Ex-MEC Madikizela (oops, they call them Ministers down there) is one of many South Africans who are so uncomfortable in their academic skin that they embellish their CVs with all manner of degrees, including doctorates in some cases. Pallo Jordan immediately comes to me, and so too does Mohau Pheko. The former is an erudite fellow who played a prominent role in the anti-apartheid struggle before serving in government as a Cabinet Minister. When the demon of impersonation possessed him, he led all of us to believe that he had been through the portals of the London School of Economics, graduating with a PhD. At the time of his outing, in 2014, he was a Parliamentarian. He did the honourable thing – he resigned. Pheko, scion of erstwhile Pan Africanist Congress leader Motsoko Pheko, got herself appointed as South Africa’s high commissioner to Canada in 2010. Presumably, her academic credentials, which included a doctorate that later turned out to be fake, played no small part in landing her the coveted posting. She would subsequently serve as ambassador to Japan.
South Africans will also remember Daniel Mthimkhulu; he is the fellow who walked into the chief engineer’s post at the Passenger Rail Agency of South Africa (PRASA) on the strength of an engineering doctorate that he never had and went on to procure trains that are too tall for this country’s rail infrastructure. It was later revealed that all he had by way of educational qualifications was a diploma from the Vaal University of Technology.
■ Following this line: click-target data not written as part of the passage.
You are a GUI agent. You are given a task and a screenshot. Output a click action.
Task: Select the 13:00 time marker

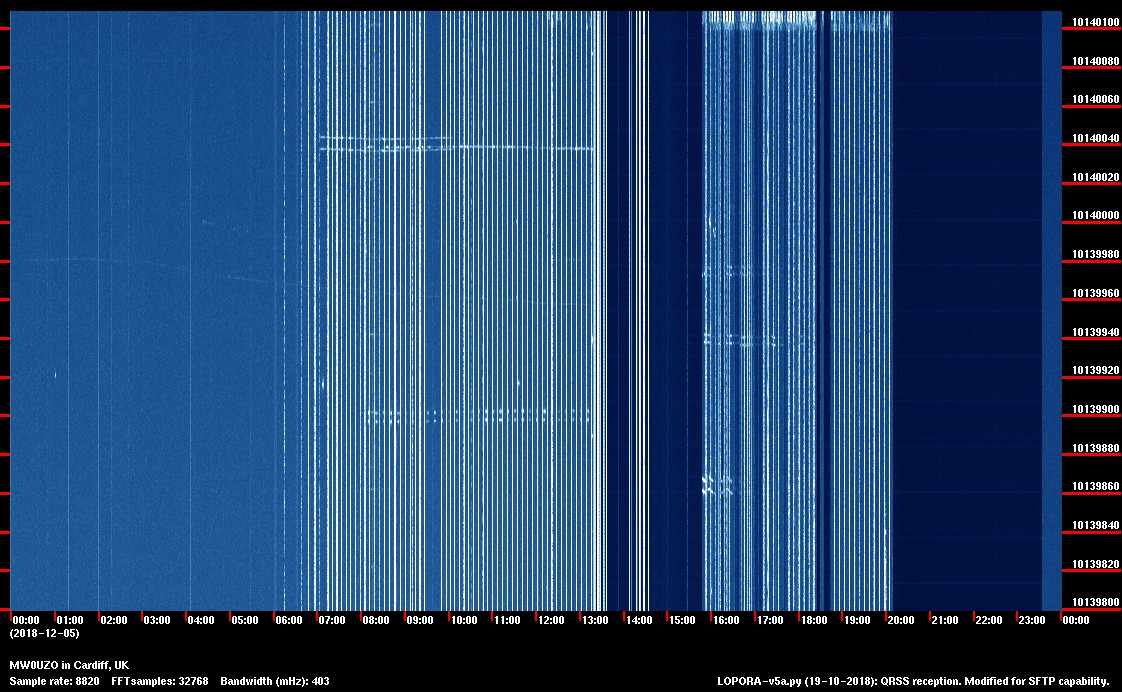pyautogui.click(x=594, y=620)
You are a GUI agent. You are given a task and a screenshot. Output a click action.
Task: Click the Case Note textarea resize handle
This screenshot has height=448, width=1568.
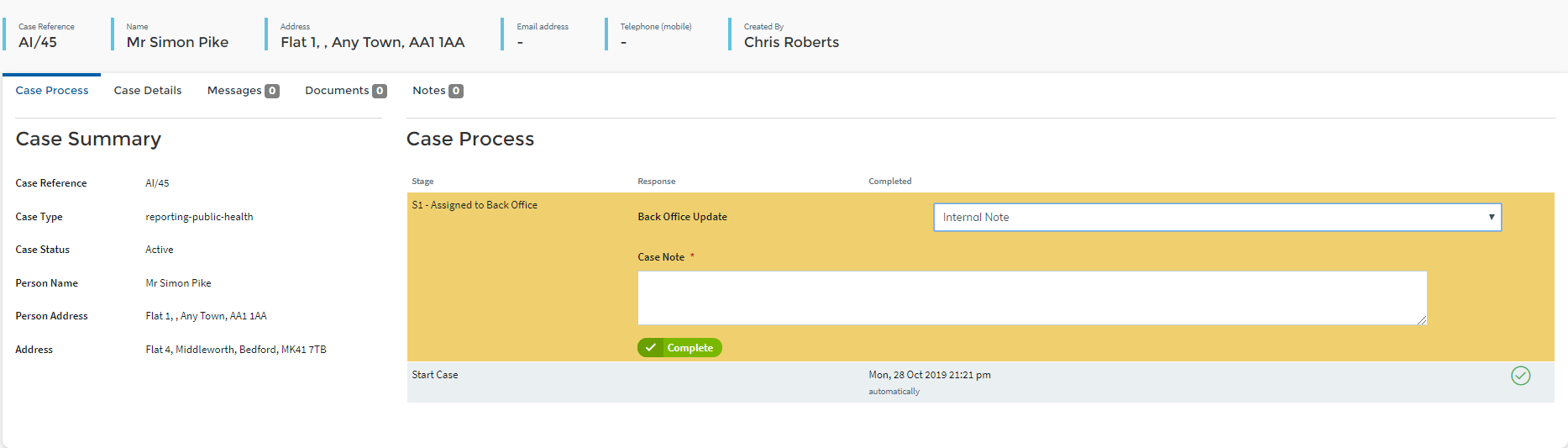tap(1421, 319)
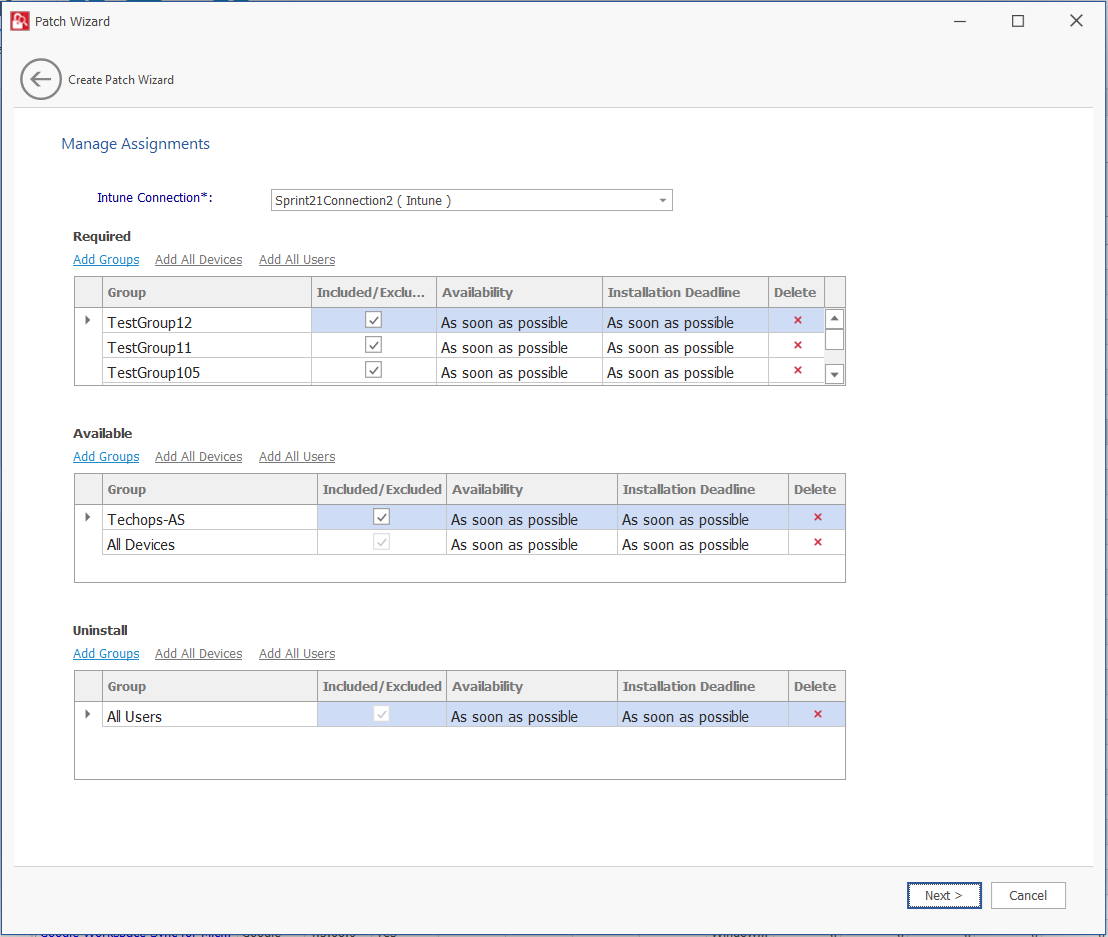Remove All Devices row via red X
The image size is (1108, 937).
817,542
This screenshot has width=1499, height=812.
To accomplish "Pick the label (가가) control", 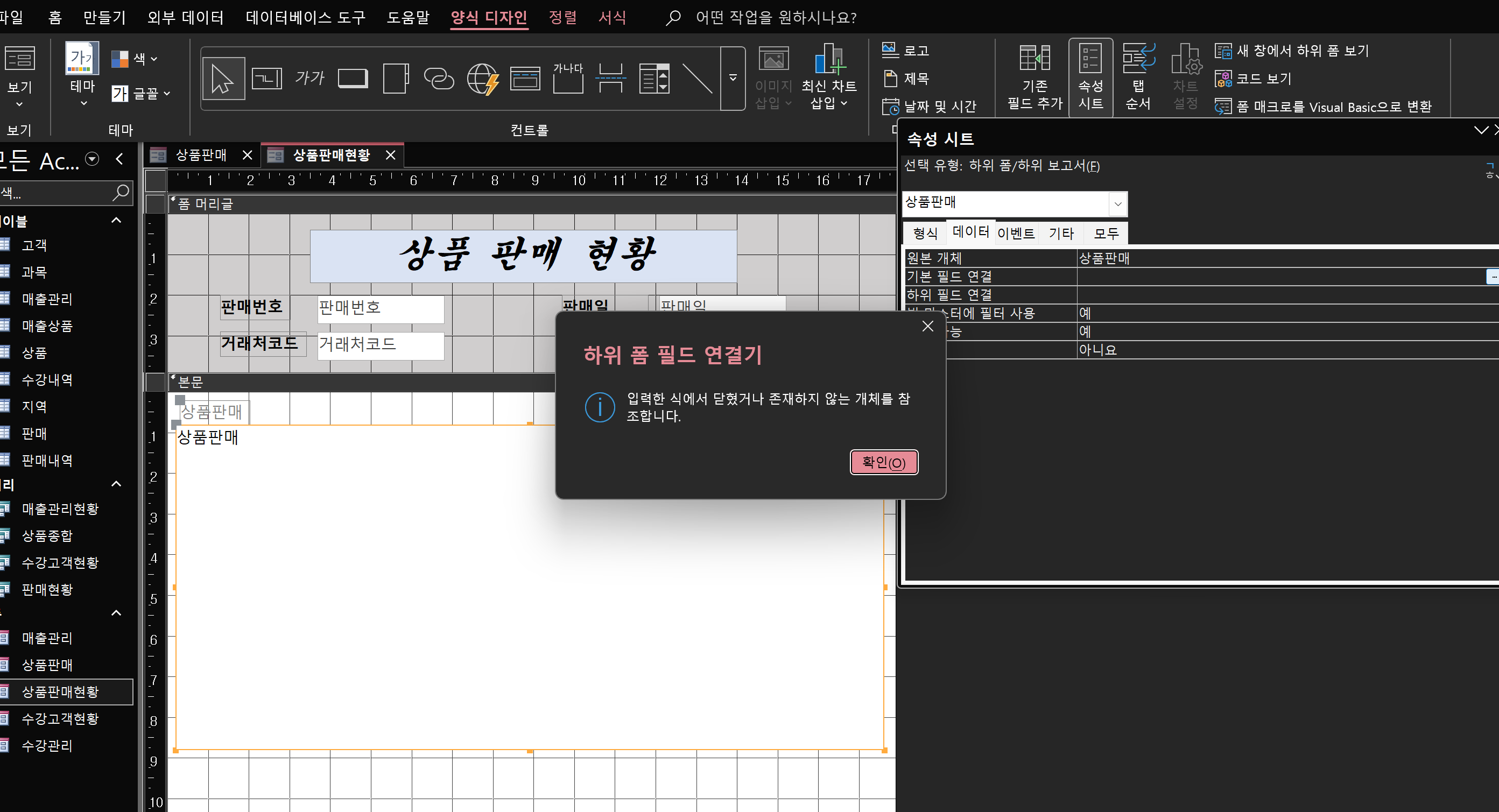I will (309, 79).
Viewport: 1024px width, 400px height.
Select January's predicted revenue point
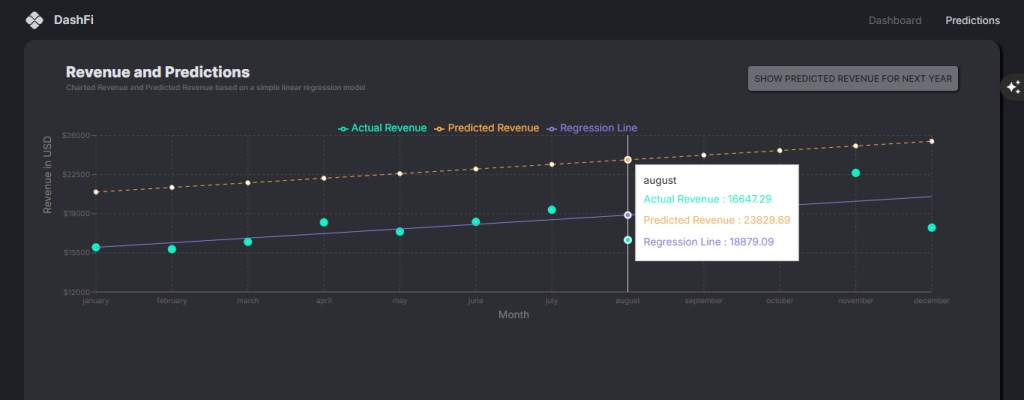tap(96, 192)
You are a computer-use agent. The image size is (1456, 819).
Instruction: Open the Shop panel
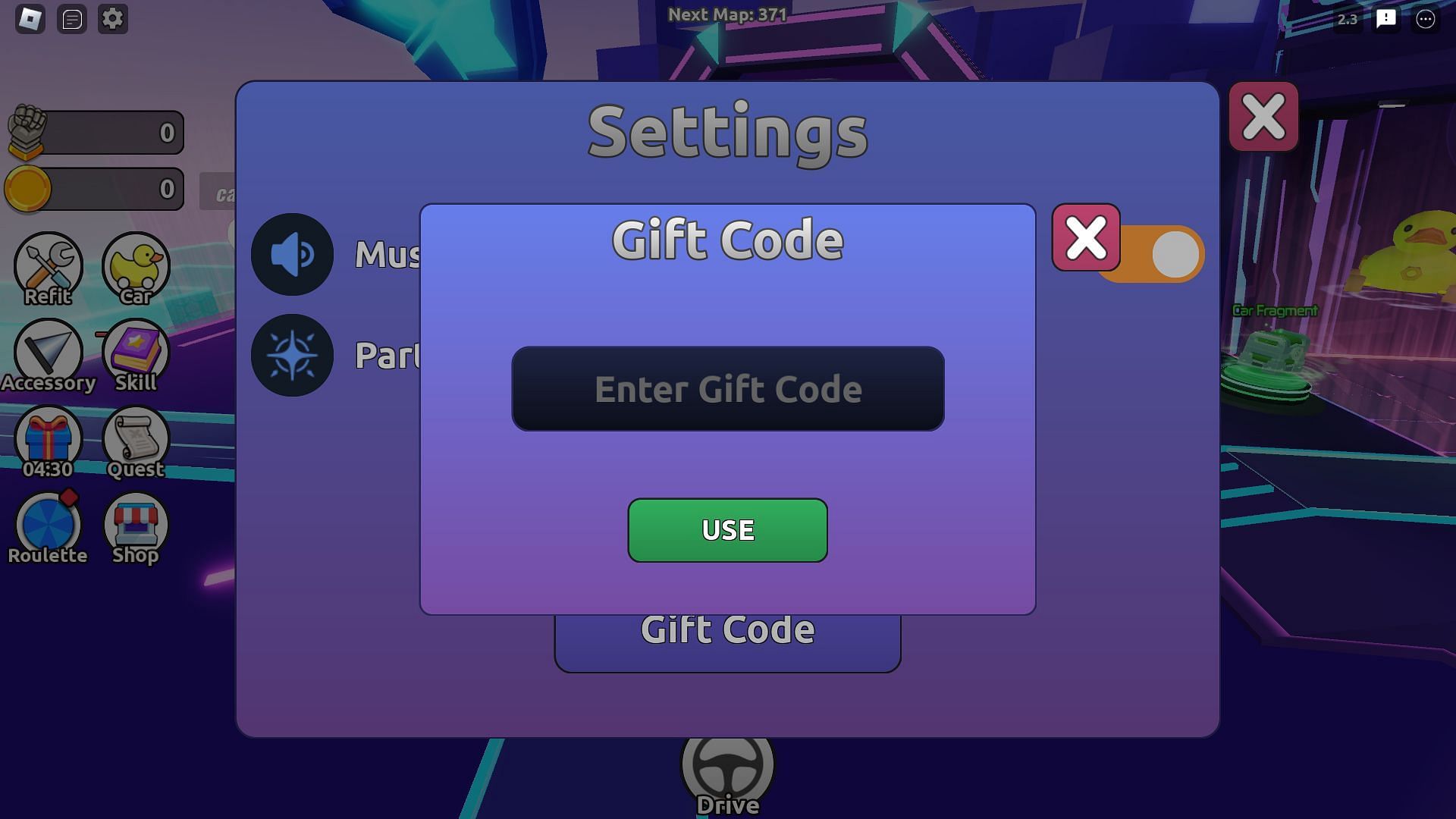click(135, 526)
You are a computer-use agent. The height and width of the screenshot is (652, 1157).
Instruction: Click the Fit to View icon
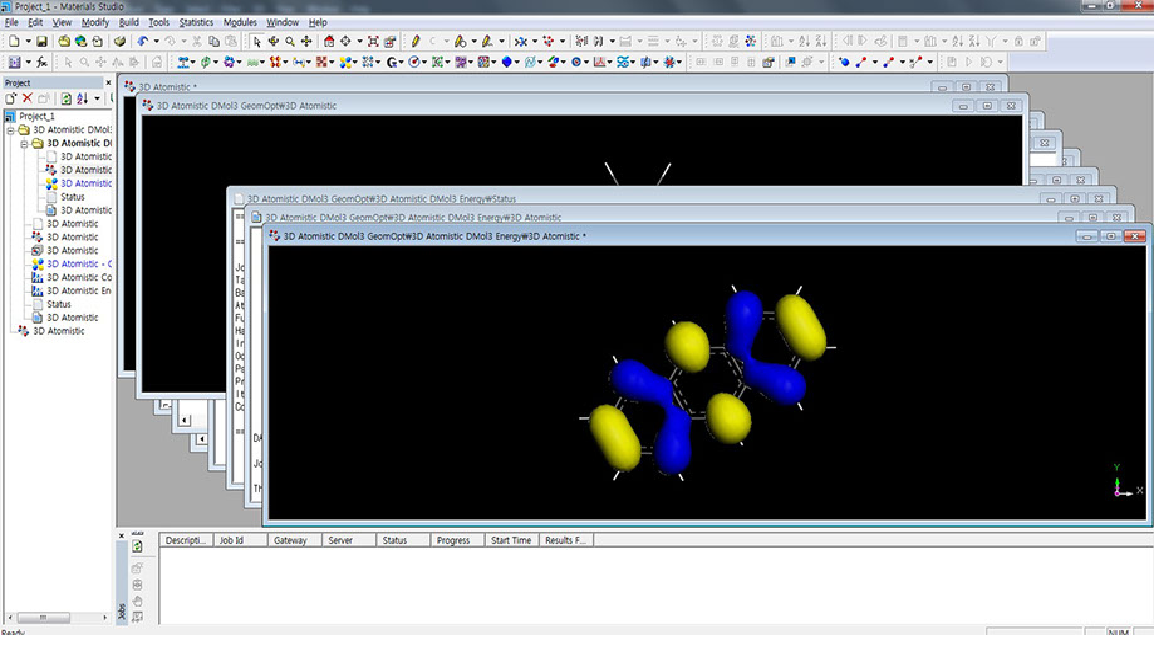(373, 42)
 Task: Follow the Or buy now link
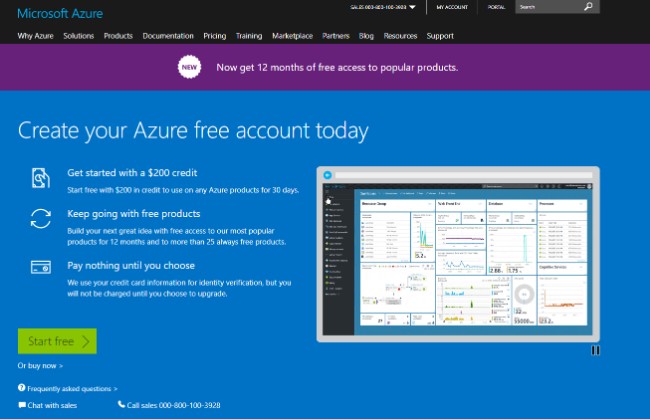pyautogui.click(x=40, y=366)
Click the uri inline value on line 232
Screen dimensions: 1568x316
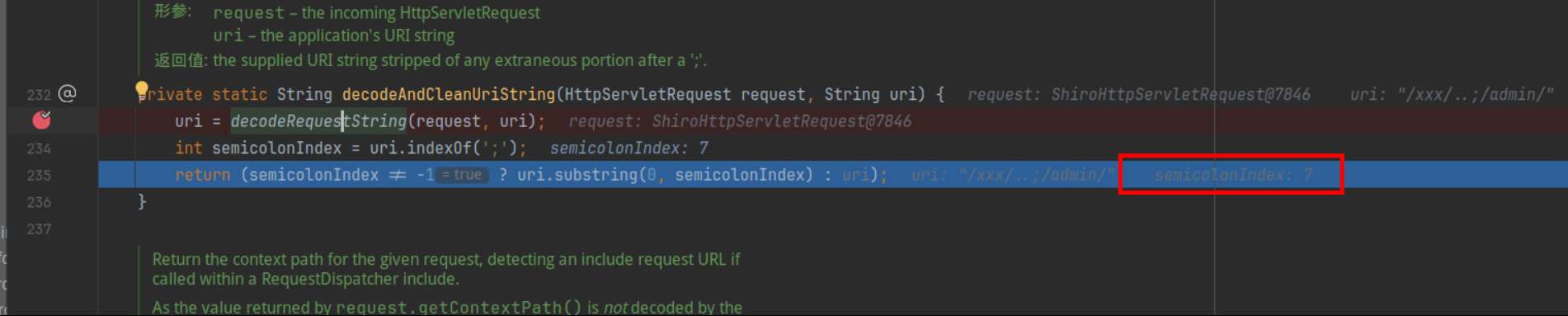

When he was finally ejected from PRASA, after 63 months, he had drawn more than R15-million in remuneration.
Then there is Shabir Schaik, the Durban fellow who was jailed for greasing former President Jacob Zuma’s palms but did not serve all his sentence after receiving a Presidential pardon. When I am in Durban next and I happen to bump into him, the conversation I will have with him will go something like this:
Me: How do you do, Mr Schaik?
He: (tugging at his goatie in an apparent effort to place me) Hi, um . . . I don’t seem to remember you.
Me: (with a smile dancing across my face) Oh, I’m Martin Zhuwakinyu, ex-university professor; discipline, English literature. The professorship was of the emeritus type, so you can still call me Professor Z.
You guessed it – I was never a varsity don; someone on my family tree was. But according to Schaik’s logic that’s reason enough for me to call myself professor. Remember, this is the fellow who, when he was running Nkobi Holdings, made sure that all company documents had ‘MSc’ after his name. Just like Mthimkhulu, as far as education goes, all he has to his name is a modest diploma from a university of technology. When he was cornered about this deception, Schaik mumbled to his inquisitor that he faked his master’s degree because all his siblings were educated to at least that level.
Academic fraud must be viewed in a very serious light. It is indicative of a dishonest, nay criminal, mindset. Witness the corruption that Schaik perpetrated at Nkobi. It’s little wonder that the South African authorities passed a law in 2019 that can see one go to jail for claiming qualifications one does not have.
So, instead of obsessing with Pravin Gordhan, our litigious friends from the Economic Freedom Fighters should be going after people like Madikizela.